Expression screening depends on the choice of an expression vector. Proteins are expressed from the metagenomic DNA fragments when they are cloned into a vector with transcriptional and translational start and stop sequences. Then an easy assay for the target function must be devised. For example, the library clones might be plated on a particular toxic pollutant. If any library inserts encoded an enzyme that metabolized the pollutant, that particular library clone would grow. The DNA insert is then isolated and identified by sequencing.
Another functional screen involves fusing the metagenomic DNA in frame with a promoterless gene for green fluorescent protein (GFP). The genes for many enzymes are turned on by their own substrates. Therefore, if this type of gene is cloned in front of promoterless GFP, the GFP gene will be regulated by the same substrate. If the substrate of interest is included in the growth medium for the library, any clone with genes that are activated by the substrate will also produce GFP. These cells will fluoresce green. FACS provides a quick and easy way to isolate the fluorescent clones.
The main barrier to function-based analyses is successful gene expression. Getting a library host such as E. coli to express foreign genes is hit or miss, because some may be toxic to the host, some may require other factors for expression, and others may have very low activity. Another problem is simply volume. The number of potential clones that have any chosen gene of interest is usually low, and excessive numbers of clones must be screened in order to identify just one or two genes. For example, the lipases identified from German soil (see Table 12.1) were only found in 1 of 730,000 different metagenomic clones. In another example, only two novel Na+/H+ antiporters were found after screening 1,480,000 clones. This is why culture enrichment strategies are an important aspect of creating metagenomic libraries (see earlier discussion).

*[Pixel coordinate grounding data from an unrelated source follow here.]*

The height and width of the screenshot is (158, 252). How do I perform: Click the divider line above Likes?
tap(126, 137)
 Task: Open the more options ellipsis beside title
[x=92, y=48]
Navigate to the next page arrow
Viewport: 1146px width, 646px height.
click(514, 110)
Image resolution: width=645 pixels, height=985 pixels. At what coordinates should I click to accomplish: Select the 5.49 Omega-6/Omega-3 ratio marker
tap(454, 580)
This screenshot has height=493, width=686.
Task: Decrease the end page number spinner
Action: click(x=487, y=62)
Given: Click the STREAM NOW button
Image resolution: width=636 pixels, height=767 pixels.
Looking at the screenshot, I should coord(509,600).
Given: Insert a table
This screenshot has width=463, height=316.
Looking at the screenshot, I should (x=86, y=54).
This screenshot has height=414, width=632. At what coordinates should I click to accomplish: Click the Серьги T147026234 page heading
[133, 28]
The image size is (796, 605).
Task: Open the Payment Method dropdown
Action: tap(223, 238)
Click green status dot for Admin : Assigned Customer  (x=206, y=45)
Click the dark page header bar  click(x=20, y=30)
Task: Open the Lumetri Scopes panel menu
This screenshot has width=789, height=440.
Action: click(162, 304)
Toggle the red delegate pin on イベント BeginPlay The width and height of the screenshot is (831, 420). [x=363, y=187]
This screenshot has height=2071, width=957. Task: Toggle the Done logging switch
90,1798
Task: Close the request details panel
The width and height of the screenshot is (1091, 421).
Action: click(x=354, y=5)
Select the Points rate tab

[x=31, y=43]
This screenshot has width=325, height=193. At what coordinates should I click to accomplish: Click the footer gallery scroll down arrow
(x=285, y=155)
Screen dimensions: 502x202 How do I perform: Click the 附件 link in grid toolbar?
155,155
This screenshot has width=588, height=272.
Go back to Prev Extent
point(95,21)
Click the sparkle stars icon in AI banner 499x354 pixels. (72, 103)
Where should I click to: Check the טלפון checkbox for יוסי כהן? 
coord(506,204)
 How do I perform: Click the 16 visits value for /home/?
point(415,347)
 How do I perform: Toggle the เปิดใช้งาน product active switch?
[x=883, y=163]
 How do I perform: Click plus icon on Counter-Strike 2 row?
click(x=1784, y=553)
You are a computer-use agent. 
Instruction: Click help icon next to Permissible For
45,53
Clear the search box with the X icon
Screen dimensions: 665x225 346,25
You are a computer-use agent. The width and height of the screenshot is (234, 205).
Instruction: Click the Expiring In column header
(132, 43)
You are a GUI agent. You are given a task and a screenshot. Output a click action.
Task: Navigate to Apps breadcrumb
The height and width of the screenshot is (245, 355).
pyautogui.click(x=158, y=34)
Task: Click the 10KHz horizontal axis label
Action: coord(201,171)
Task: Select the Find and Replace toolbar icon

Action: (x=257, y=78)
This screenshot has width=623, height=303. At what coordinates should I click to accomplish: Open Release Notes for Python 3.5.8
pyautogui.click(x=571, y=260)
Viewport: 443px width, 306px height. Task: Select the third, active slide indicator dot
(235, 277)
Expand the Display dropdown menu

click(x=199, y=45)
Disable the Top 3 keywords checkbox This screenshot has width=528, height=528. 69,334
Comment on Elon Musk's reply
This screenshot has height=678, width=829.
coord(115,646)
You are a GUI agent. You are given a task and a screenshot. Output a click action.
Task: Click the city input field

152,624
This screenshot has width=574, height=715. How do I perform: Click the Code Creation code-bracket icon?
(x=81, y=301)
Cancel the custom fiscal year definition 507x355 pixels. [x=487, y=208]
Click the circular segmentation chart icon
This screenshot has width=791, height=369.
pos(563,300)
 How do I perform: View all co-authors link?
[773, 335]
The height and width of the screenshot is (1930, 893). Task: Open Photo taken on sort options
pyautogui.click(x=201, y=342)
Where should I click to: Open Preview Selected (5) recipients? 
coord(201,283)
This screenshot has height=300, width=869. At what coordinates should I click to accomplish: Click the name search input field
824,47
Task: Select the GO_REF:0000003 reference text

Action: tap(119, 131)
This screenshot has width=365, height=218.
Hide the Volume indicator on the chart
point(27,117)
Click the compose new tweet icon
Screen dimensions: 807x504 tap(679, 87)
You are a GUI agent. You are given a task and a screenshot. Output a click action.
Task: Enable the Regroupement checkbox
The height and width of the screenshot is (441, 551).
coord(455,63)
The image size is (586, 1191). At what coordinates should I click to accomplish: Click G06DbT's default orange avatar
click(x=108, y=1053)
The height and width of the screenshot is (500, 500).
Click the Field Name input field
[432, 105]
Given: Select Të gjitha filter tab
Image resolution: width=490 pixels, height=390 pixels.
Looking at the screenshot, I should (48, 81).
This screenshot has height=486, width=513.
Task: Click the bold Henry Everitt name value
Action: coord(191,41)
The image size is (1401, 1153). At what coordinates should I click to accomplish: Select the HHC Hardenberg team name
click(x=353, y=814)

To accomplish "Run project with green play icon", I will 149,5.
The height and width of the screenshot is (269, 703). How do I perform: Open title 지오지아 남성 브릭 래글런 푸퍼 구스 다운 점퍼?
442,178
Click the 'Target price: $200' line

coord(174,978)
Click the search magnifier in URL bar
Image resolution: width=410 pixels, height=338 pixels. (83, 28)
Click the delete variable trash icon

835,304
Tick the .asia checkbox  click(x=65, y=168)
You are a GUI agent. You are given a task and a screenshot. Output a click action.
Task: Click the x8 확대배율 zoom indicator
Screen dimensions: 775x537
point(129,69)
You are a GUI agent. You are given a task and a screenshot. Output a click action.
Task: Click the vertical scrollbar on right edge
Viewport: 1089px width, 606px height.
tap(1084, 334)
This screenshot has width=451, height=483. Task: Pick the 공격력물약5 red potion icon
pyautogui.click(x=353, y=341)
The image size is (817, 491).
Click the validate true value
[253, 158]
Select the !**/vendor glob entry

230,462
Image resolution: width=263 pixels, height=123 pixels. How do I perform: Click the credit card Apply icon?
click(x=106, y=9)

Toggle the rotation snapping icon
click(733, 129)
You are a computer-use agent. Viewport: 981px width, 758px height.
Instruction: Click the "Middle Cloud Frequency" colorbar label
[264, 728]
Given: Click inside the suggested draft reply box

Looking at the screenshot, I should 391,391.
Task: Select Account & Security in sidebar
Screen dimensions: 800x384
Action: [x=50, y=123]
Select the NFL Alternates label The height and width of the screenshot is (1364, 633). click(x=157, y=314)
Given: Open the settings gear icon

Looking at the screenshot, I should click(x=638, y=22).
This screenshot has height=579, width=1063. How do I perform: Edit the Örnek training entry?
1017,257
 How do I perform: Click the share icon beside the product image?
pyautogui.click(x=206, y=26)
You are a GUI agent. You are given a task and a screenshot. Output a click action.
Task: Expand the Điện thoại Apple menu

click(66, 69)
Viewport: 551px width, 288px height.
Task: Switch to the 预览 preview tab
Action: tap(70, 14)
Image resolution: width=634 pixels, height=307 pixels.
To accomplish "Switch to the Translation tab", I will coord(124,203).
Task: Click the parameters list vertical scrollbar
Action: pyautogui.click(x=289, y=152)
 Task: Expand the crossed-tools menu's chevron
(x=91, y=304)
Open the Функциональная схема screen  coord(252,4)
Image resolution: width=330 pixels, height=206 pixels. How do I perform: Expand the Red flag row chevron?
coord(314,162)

Metagenomic phage biopanning uses basically the same method as phage display. Cloned DNA inserts are expressed as fusion proteins with a phage coat protein and displayed on the phage surface. Because the displayed proteins carry only segments of foreign protein, the problems associated with heterologous expression are lessened. The cloned DNA is from any organisms found within the environmental sample. Thus the expressed protein segments could be any part of an enzyme, a membrane protein, etc.; therefore, the success with a phage display library relies on the screening method. For example, phage biopanning can identify binding partners for a particular pollutant, metabolite, or even another protein. If the target molecule is immobilized on a bead, then any phage carrying a protein segment that binds the target will stick to the bead. The phage can then be isolated, and the DNA insert sequenced to identify the sequence responsible.